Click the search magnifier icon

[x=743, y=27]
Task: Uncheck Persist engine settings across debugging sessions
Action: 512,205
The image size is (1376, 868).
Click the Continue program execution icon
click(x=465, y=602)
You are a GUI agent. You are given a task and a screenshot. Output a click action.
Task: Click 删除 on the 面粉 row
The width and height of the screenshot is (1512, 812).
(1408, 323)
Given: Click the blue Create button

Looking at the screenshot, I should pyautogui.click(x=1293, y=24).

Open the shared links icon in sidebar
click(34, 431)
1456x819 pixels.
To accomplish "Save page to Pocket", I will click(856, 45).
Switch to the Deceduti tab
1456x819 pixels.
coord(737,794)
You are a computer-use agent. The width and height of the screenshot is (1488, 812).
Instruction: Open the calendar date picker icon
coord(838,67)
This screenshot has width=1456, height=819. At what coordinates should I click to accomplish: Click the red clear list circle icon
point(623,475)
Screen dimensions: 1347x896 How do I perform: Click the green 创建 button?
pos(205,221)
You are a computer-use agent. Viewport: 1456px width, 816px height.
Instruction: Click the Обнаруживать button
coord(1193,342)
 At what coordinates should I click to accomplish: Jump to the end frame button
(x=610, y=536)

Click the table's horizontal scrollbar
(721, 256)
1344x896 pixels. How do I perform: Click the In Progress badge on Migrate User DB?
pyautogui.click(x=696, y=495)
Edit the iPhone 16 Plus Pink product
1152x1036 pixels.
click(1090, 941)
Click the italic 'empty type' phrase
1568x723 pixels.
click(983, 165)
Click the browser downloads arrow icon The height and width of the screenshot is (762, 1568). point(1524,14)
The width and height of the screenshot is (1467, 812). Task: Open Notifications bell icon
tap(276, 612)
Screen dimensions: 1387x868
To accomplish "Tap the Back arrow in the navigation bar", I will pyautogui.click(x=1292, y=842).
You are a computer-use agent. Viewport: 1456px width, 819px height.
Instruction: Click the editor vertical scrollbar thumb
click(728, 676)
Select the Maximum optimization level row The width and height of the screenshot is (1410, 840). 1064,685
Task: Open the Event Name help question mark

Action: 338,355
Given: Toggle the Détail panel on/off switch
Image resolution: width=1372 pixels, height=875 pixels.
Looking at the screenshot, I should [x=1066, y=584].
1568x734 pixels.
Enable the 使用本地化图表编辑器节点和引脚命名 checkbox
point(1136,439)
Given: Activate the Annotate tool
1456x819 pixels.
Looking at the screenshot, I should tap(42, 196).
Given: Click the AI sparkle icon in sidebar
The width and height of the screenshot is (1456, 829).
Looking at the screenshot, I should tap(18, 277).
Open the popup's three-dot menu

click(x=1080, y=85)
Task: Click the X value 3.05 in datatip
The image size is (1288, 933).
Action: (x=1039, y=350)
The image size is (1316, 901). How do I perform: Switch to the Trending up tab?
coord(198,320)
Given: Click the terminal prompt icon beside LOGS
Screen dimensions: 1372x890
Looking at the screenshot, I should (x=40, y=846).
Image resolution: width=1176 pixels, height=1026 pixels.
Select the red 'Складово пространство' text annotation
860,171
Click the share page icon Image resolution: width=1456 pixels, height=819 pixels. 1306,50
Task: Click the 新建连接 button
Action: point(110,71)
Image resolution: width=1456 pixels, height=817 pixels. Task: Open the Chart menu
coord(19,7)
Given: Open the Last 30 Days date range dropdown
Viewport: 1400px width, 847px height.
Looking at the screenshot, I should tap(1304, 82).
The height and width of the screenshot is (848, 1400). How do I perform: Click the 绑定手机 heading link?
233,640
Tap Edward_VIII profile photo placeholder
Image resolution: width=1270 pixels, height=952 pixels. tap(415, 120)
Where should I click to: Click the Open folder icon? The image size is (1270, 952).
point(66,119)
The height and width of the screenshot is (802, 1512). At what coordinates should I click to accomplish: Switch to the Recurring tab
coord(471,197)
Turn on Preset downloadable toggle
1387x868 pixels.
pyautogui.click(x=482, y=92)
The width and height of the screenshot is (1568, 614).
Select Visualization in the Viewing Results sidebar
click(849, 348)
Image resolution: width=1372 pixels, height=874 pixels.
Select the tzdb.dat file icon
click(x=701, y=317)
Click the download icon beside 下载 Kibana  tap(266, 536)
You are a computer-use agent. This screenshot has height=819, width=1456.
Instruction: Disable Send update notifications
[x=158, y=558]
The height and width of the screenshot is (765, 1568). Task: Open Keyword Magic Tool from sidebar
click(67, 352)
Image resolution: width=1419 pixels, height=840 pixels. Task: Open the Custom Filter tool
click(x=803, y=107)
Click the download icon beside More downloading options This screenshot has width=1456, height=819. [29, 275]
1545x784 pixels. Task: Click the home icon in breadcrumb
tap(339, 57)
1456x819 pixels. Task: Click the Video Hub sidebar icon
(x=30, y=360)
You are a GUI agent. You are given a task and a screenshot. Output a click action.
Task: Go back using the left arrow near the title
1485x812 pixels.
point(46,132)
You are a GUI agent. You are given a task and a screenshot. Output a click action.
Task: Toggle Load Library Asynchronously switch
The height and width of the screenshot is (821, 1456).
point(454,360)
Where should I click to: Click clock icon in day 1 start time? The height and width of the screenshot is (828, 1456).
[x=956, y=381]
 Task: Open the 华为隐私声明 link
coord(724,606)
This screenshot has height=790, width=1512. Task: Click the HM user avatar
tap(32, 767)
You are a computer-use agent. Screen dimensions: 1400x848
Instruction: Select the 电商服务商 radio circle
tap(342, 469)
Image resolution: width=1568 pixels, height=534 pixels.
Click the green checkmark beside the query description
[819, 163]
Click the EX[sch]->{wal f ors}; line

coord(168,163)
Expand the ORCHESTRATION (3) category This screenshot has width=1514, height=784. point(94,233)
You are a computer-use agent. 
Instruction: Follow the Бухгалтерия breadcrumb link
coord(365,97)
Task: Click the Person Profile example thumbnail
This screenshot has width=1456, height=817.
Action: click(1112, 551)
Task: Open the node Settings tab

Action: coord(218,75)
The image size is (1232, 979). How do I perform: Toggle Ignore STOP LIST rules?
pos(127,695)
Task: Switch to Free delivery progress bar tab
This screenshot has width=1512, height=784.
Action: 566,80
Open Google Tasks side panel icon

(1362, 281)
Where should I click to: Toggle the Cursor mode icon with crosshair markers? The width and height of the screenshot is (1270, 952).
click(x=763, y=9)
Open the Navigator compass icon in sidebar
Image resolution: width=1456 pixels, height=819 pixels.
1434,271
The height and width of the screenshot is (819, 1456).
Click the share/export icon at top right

· · · · · · ·

## [Exercise]
After reading the listing, write out every line of it exactly.

## [Exercise solution]
Click the search magnifier icon

[x=743, y=27]
Task: Uncheck Persist engine settings across debugging sessions
Action: 512,205
The image size is (1376, 868).
Click the Continue program execution icon
click(x=465, y=602)
You are a GUI agent. You are given a task and a screenshot. Output a click action.
Task: Click 删除 on the 面粉 row
The width and height of the screenshot is (1512, 812).
(1408, 323)
Given: Click the blue Create button

Looking at the screenshot, I should pyautogui.click(x=1293, y=24).

Open the shared links icon in sidebar
click(34, 431)
1456x819 pixels.
To accomplish "Save page to Pocket", I will click(856, 45).
Switch to the Deceduti tab
1456x819 pixels.
coord(737,794)
You are a computer-use agent. The width and height of the screenshot is (1488, 812).
Instruction: Open the calendar date picker icon
coord(838,67)
This screenshot has width=1456, height=819. At what coordinates should I click to accomplish: Click the red clear list circle icon
point(623,475)
Screen dimensions: 1347x896 How do I perform: Click the green 创建 button?
pos(205,221)
You are a computer-use agent. Viewport: 1456px width, 816px height.
Instruction: Click the Обнаруживать button
coord(1193,342)
 At what coordinates should I click to accomplish: Jump to the end frame button
(x=610, y=536)

Click the table's horizontal scrollbar
(721, 256)
1344x896 pixels. How do I perform: Click the In Progress badge on Migrate User DB?
pyautogui.click(x=696, y=495)
Edit the iPhone 16 Plus Pink product
1152x1036 pixels.
click(1090, 941)
Click the italic 'empty type' phrase
1568x723 pixels.
click(983, 165)
Click the browser downloads arrow icon The height and width of the screenshot is (762, 1568). point(1524,14)
The width and height of the screenshot is (1467, 812). Task: Open Notifications bell icon
tap(276, 612)
Screen dimensions: 1387x868
To accomplish "Tap the Back arrow in the navigation bar", I will pyautogui.click(x=1292, y=842).
You are a computer-use agent. Viewport: 1456px width, 819px height.
Instruction: Click the editor vertical scrollbar thumb
click(728, 676)
Select the Maximum optimization level row The width and height of the screenshot is (1410, 840). 1064,685
Task: Open the Event Name help question mark

Action: 338,355
Given: Toggle the Détail panel on/off switch
Image resolution: width=1372 pixels, height=875 pixels.
Looking at the screenshot, I should [x=1066, y=584].
1568x734 pixels.
Enable the 使用本地化图表编辑器节点和引脚命名 checkbox
point(1136,439)
Given: Activate the Annotate tool
1456x819 pixels.
Looking at the screenshot, I should tap(42, 196).
Given: Click the AI sparkle icon in sidebar
The width and height of the screenshot is (1456, 829).
Looking at the screenshot, I should tap(18, 277).
Open the popup's three-dot menu

click(x=1080, y=85)
Task: Click the X value 3.05 in datatip
The image size is (1288, 933).
Action: (x=1039, y=350)
The image size is (1316, 901). How do I perform: Switch to the Trending up tab?
coord(198,320)
Given: Click the terminal prompt icon beside LOGS
Screen dimensions: 1372x890
Looking at the screenshot, I should (x=40, y=846).
Image resolution: width=1176 pixels, height=1026 pixels.
Select the red 'Складово пространство' text annotation
860,171
Click the share page icon Image resolution: width=1456 pixels, height=819 pixels. 1306,50
Task: Click the 新建连接 button
Action: point(110,71)
Image resolution: width=1456 pixels, height=817 pixels. Task: Open the Chart menu
coord(19,7)
Given: Open the Last 30 Days date range dropdown
Viewport: 1400px width, 847px height.
Looking at the screenshot, I should tap(1304, 82).
The height and width of the screenshot is (848, 1400). How do I perform: Click the 绑定手机 heading link?
233,640
Tap Edward_VIII profile photo placeholder
Image resolution: width=1270 pixels, height=952 pixels. tap(415, 120)
Where should I click to: Click the Open folder icon? The image size is (1270, 952).
point(66,119)
The height and width of the screenshot is (802, 1512). At what coordinates should I click to accomplish: Switch to the Recurring tab
coord(471,197)
Turn on Preset downloadable toggle
1387x868 pixels.
pyautogui.click(x=482, y=92)
The width and height of the screenshot is (1568, 614).
Select Visualization in the Viewing Results sidebar
click(849, 348)
Image resolution: width=1372 pixels, height=874 pixels.
Select the tzdb.dat file icon
click(x=701, y=317)
Click the download icon beside 下载 Kibana  tap(266, 536)
You are a computer-use agent. This screenshot has height=819, width=1456.
Instruction: Disable Send update notifications
[x=158, y=558]
The height and width of the screenshot is (765, 1568). Task: Open Keyword Magic Tool from sidebar
click(67, 352)
Image resolution: width=1419 pixels, height=840 pixels. Task: Open the Custom Filter tool
click(x=803, y=107)
Click the download icon beside More downloading options This screenshot has width=1456, height=819. [29, 275]
1545x784 pixels. Task: Click the home icon in breadcrumb
tap(339, 57)
1456x819 pixels. Task: Click the Video Hub sidebar icon
(x=30, y=360)
You are a GUI agent. You are given a task and a screenshot. Output a click action.
Task: Go back using the left arrow near the title
1485x812 pixels.
point(46,132)
You are a GUI agent. You are given a task and a screenshot. Output a click action.
Task: Toggle Load Library Asynchronously switch
The height and width of the screenshot is (821, 1456).
point(454,360)
Where should I click to: Click clock icon in day 1 start time? The height and width of the screenshot is (828, 1456).
[x=956, y=381]
 Task: Open the 华为隐私声明 link
coord(724,606)
This screenshot has height=790, width=1512. Task: Click the HM user avatar
tap(32, 767)
You are a computer-use agent. Screen dimensions: 1400x848
Instruction: Select the 电商服务商 radio circle
tap(342, 469)
Image resolution: width=1568 pixels, height=534 pixels.
Click the green checkmark beside the query description
[819, 163]
Click the EX[sch]->{wal f ors}; line

coord(168,163)
Expand the ORCHESTRATION (3) category This screenshot has width=1514, height=784. point(94,233)
You are a computer-use agent. 
Instruction: Follow the Бухгалтерия breadcrumb link
coord(365,97)
Task: Click the Person Profile example thumbnail
This screenshot has width=1456, height=817.
Action: click(1112, 551)
Task: Open the node Settings tab

Action: coord(218,75)
The image size is (1232, 979). How do I perform: Toggle Ignore STOP LIST rules?
pos(127,695)
Task: Switch to Free delivery progress bar tab
This screenshot has width=1512, height=784.
Action: 566,80
Open Google Tasks side panel icon

(1362, 281)
Where should I click to: Toggle the Cursor mode icon with crosshair markers? The width and height of the screenshot is (1270, 952).
click(x=763, y=9)
Open the Navigator compass icon in sidebar
Image resolution: width=1456 pixels, height=819 pixels.
1434,271
The height and width of the screenshot is (819, 1456).
Click the share/export icon at top right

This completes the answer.